The request |
Please pick out every line in the entries below that contains the word "computer" and copy each one in full.

══════════

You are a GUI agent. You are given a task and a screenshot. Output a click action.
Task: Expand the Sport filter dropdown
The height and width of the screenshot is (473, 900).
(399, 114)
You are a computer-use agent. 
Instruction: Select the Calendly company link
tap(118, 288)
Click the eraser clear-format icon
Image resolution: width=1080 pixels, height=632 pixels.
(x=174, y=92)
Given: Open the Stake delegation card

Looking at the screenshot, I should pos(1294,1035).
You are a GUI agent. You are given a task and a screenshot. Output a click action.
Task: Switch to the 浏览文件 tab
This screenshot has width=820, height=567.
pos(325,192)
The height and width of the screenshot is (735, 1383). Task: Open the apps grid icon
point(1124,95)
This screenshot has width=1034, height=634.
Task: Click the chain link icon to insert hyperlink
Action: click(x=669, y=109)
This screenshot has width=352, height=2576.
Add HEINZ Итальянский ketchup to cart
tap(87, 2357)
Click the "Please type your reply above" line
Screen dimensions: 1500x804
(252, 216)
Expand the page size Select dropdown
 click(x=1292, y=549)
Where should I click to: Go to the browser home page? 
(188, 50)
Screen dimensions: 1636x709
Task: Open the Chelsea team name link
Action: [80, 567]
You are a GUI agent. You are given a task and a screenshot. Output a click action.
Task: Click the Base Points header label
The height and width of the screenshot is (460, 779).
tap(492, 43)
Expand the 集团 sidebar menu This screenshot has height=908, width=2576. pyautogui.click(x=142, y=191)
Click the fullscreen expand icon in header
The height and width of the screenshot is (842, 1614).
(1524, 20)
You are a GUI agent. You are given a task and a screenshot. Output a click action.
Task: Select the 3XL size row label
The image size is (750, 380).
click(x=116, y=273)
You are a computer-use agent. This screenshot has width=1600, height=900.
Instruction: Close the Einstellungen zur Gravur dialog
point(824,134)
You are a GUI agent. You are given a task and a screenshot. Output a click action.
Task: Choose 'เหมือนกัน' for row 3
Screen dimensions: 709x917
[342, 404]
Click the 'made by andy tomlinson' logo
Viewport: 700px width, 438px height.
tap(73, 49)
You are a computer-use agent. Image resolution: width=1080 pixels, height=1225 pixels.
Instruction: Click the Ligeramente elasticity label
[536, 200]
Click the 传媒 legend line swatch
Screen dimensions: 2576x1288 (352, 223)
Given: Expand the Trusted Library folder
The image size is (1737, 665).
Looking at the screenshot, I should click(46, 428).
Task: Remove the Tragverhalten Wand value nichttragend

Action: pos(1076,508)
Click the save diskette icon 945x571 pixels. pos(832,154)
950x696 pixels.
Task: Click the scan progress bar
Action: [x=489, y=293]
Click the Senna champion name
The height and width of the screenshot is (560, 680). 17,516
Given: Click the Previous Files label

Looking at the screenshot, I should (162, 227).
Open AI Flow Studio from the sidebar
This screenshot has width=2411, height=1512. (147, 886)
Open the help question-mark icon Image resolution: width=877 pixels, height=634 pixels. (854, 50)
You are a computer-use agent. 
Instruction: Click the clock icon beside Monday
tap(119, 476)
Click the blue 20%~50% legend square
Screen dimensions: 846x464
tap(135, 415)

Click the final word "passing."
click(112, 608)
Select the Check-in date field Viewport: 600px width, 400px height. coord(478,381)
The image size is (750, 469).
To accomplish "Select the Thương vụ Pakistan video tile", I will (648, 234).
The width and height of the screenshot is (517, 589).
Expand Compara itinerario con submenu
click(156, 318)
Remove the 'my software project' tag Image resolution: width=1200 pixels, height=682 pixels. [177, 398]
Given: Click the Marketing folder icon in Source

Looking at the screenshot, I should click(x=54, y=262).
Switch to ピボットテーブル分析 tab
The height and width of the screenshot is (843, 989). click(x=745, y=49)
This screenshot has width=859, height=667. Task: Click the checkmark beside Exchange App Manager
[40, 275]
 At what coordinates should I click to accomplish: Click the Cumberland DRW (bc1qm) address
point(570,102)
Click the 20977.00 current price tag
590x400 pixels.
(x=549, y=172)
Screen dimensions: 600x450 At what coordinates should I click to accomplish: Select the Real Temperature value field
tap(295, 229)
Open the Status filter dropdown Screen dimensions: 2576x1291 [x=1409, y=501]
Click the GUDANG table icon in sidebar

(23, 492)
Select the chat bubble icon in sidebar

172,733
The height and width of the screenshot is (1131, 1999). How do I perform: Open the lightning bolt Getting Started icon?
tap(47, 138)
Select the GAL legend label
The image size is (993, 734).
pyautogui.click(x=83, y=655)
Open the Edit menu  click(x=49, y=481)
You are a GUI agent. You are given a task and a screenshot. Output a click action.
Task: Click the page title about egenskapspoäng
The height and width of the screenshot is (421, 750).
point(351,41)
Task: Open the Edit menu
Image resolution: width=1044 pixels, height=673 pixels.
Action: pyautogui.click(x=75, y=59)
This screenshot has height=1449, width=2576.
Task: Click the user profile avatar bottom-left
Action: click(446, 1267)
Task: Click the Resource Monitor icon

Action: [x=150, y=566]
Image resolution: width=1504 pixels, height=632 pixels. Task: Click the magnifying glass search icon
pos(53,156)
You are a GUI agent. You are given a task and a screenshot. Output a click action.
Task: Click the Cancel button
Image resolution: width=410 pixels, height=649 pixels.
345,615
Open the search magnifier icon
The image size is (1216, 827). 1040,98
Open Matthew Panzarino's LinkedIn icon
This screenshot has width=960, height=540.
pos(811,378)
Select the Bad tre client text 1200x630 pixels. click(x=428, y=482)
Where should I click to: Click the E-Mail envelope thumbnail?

══════════

Output for this task |
You are a computer-use agent. 
You are a computer-use agent. This screenshot has width=1600, height=900.
You are a computer-use agent. Image resolution: width=1080 pixels, height=1225 pixels.
You are a computer-use agent. 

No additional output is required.